Date:      Thu, 04 Jan 2001 10:37:35 +0900
From:      Murata Makoto <mura034@attglobal.net>
To:        reldeve@egroups.com
Subject:   [reldeve] A framework for combining more than one schema language

I wrote the attached message long time ago, but this is still a basis of the design of RELAX Namespace. This proposal is based on Takahashi-san's very old proposal at http://www.uic.edu/~cmsmcq/tech/n1873.html.

My motivation for fragment validation is summarized by Dave Hollander in the very first TR for XML namespaces.

http://www.w3.org/TR/1998/NOTE-xml-names-0119#sec-example
http://www.w3.org/TR/1998/NOTE-xml-names-0119#validation

Cheers,

Makoto

A framework for combining more than one schema language
Murata Makoto (makoto@tpost1.netspace.or.jp)
Date: Tue, 08 Jun 1999 03:20:35 +0900

1. Introduction

The XML Schema specification describes a complicated language. One reason is that it tries to address different requirements from different applications at the same time. If we attempt to address the requirements of RDF-schema authors as well, the language will become even more complicated.

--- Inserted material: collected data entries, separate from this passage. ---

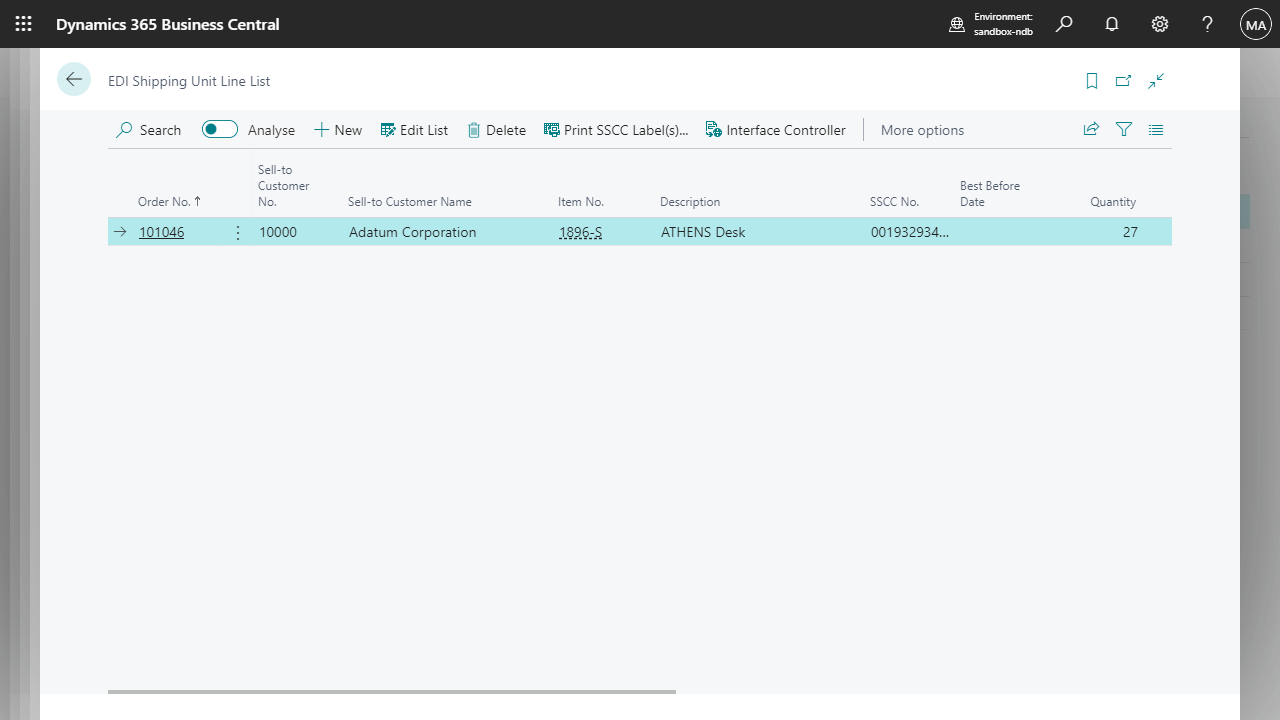The height and width of the screenshot is (720, 1280).
Task: Open the settings gear menu
Action: pos(1160,24)
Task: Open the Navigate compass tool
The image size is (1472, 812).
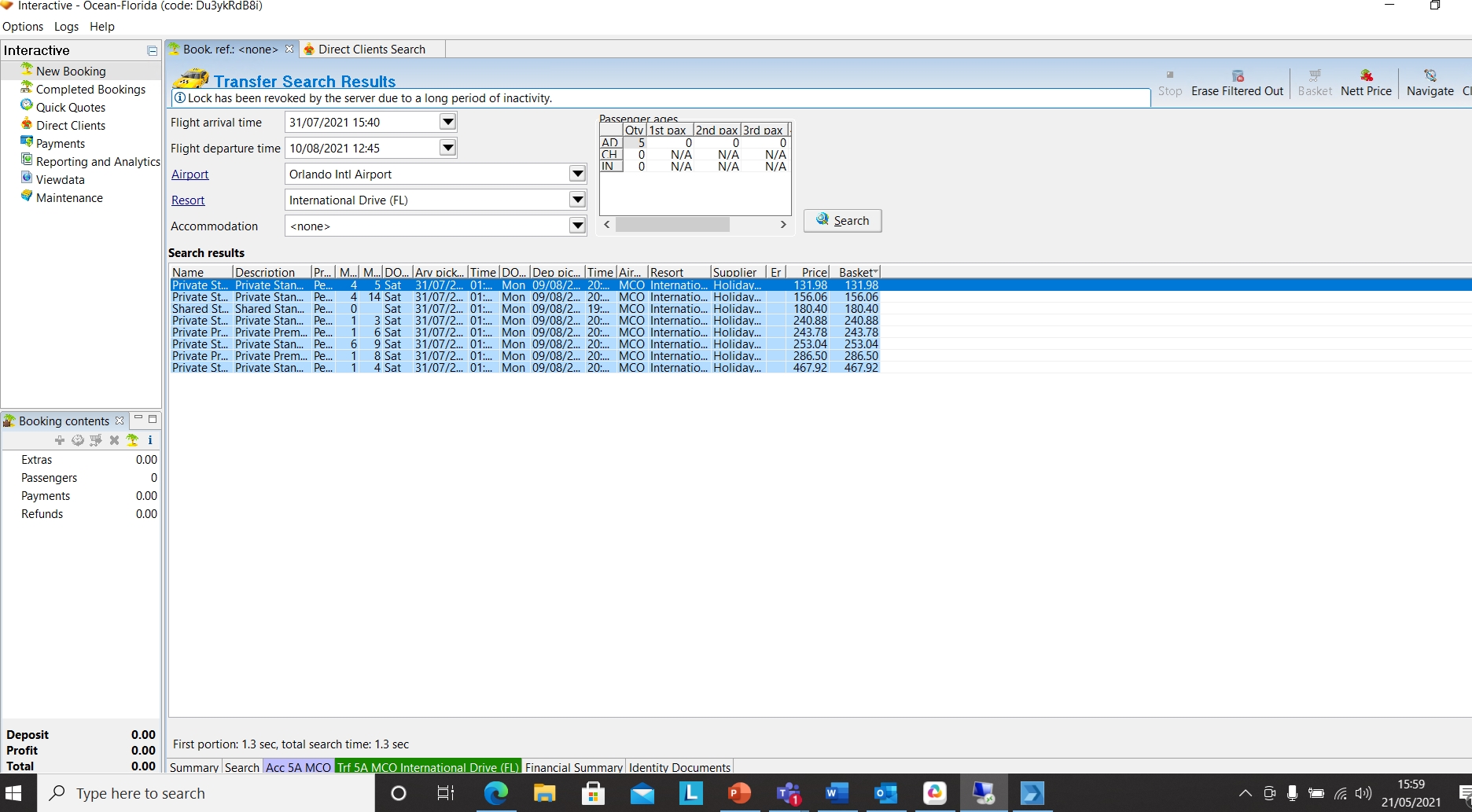Action: coord(1430,76)
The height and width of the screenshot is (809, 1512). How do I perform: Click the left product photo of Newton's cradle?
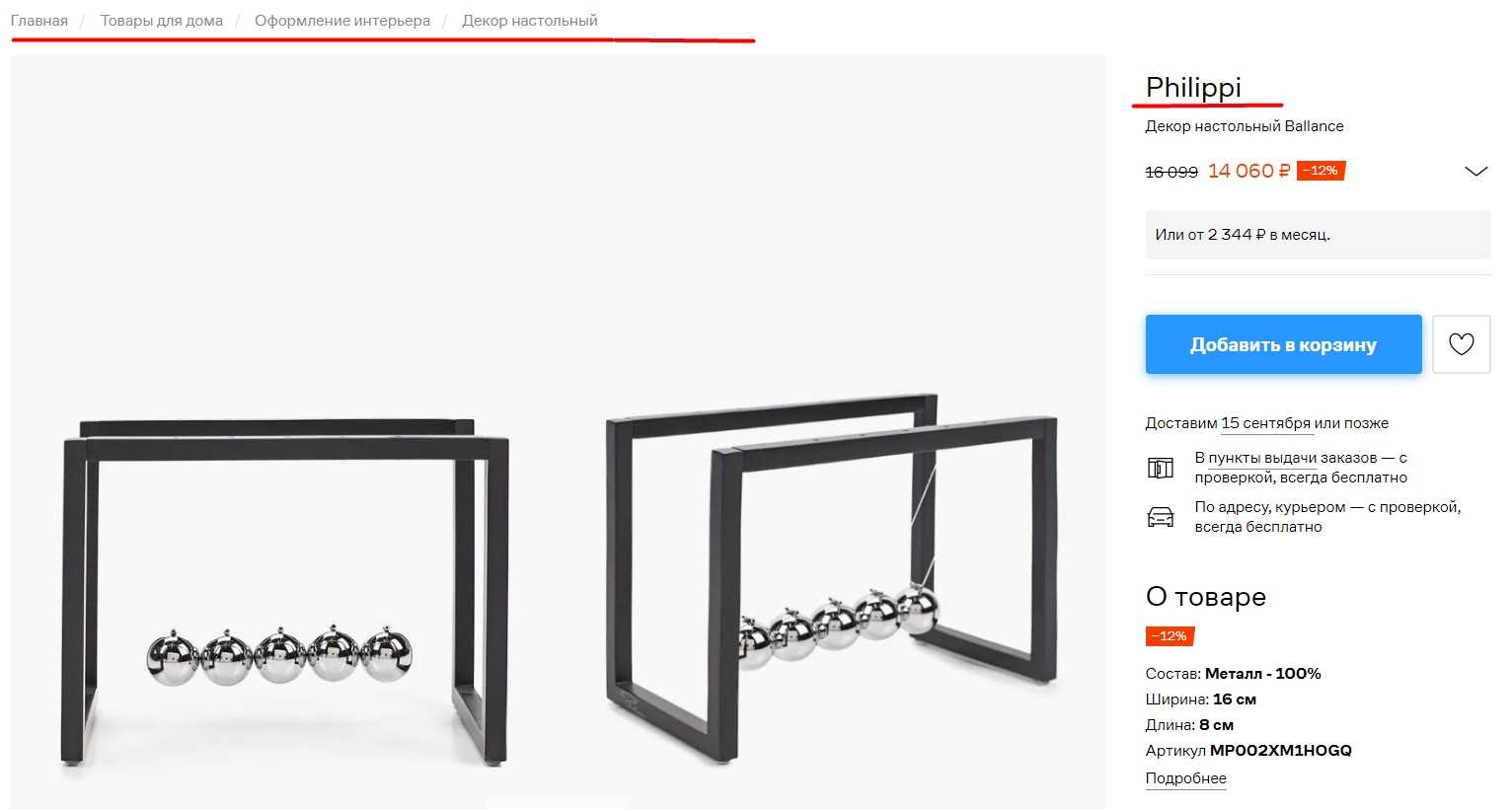[x=286, y=592]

Instead of persuing a gigantic "unified" language or patchwork, this memo suggests an alternative approach. It presents a framework such that different modules can be written in different languages. It is hoped that such a framework significantly simplifies each language without reducing interoperability.

2. Original proposal for modules

Probably, the best way to introduce this framework is to go back to the original proposal.

TAKAHASHI Toru [1] proposed to introduce modules to SGML. A module is a sequence of markup declarations as well as import declarations and export declarations.

Modules are invoked by internal or external DTD subsets. Modules do not nest. That is, modules do not invoke other modules.

An export declaration is a sequence of element types. Such exported element types can be used outside of the defining module.

Unlike "import" in the XSDL draft, an import declaration in the original proposal merely enumerates parameter entity names. These parameter entities are referenced within the module but are not declared there.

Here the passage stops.